▸ Work to complete:
Retype, word for word, the line holding "Open three-dot menu on Zee's tweet" and every line below it to the end of the listing. Leave out the pictures.

[[ Input material open ]]

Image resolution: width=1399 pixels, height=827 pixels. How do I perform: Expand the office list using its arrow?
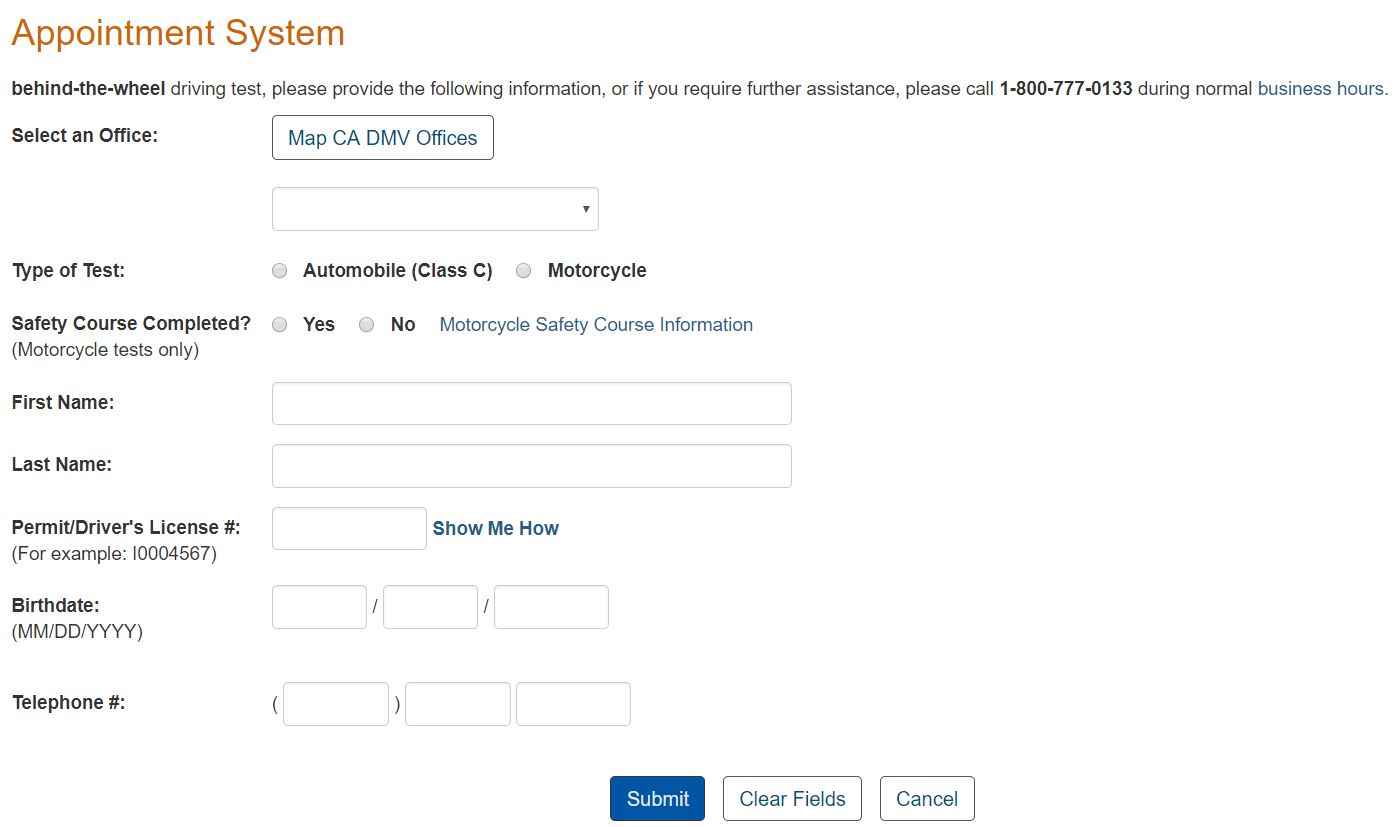coord(585,208)
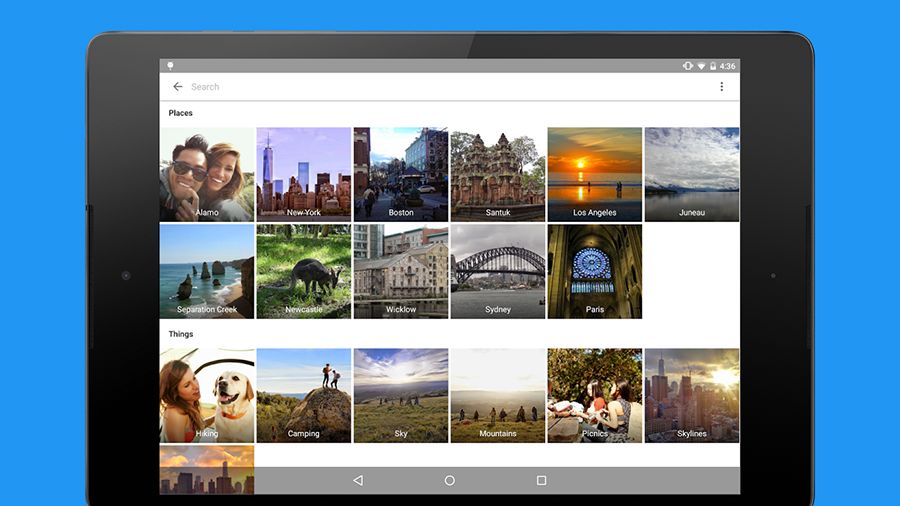Open the Skylines category thumbnail
900x506 pixels.
coord(692,395)
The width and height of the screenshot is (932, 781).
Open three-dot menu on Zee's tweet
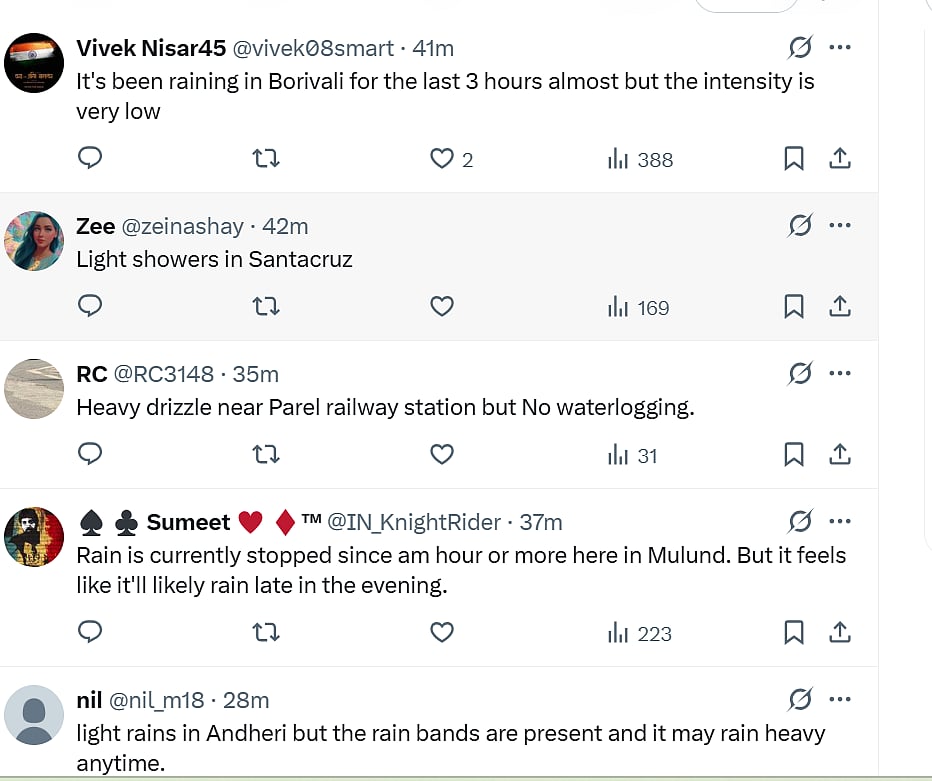tap(840, 225)
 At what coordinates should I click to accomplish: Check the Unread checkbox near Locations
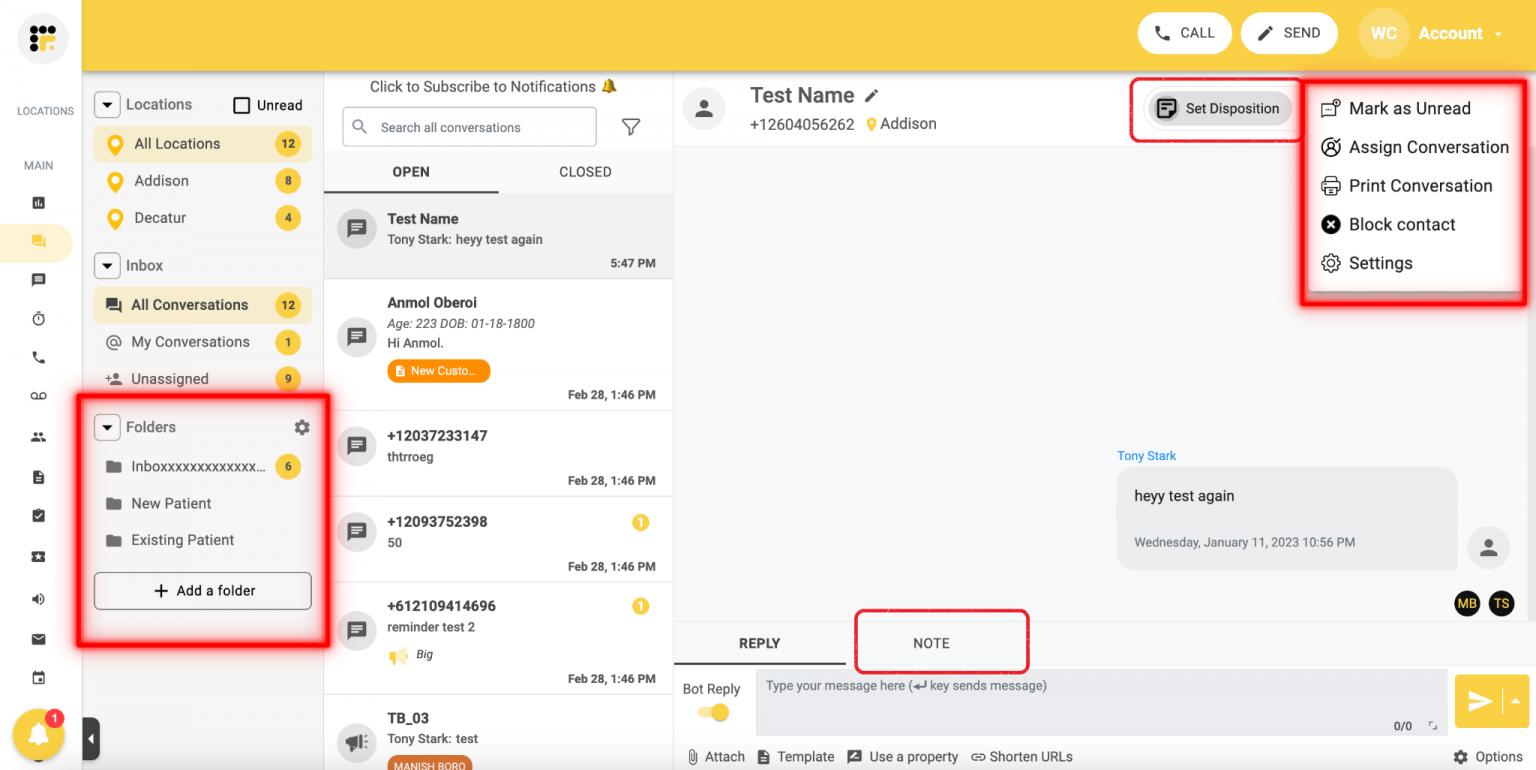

[[ Input material closed ]]

▸ Answer area:
Open three-dot menu on Zee's tweet
tap(840, 225)
 At what coordinates should I click to accomplish: Check the Unread checkbox near Locations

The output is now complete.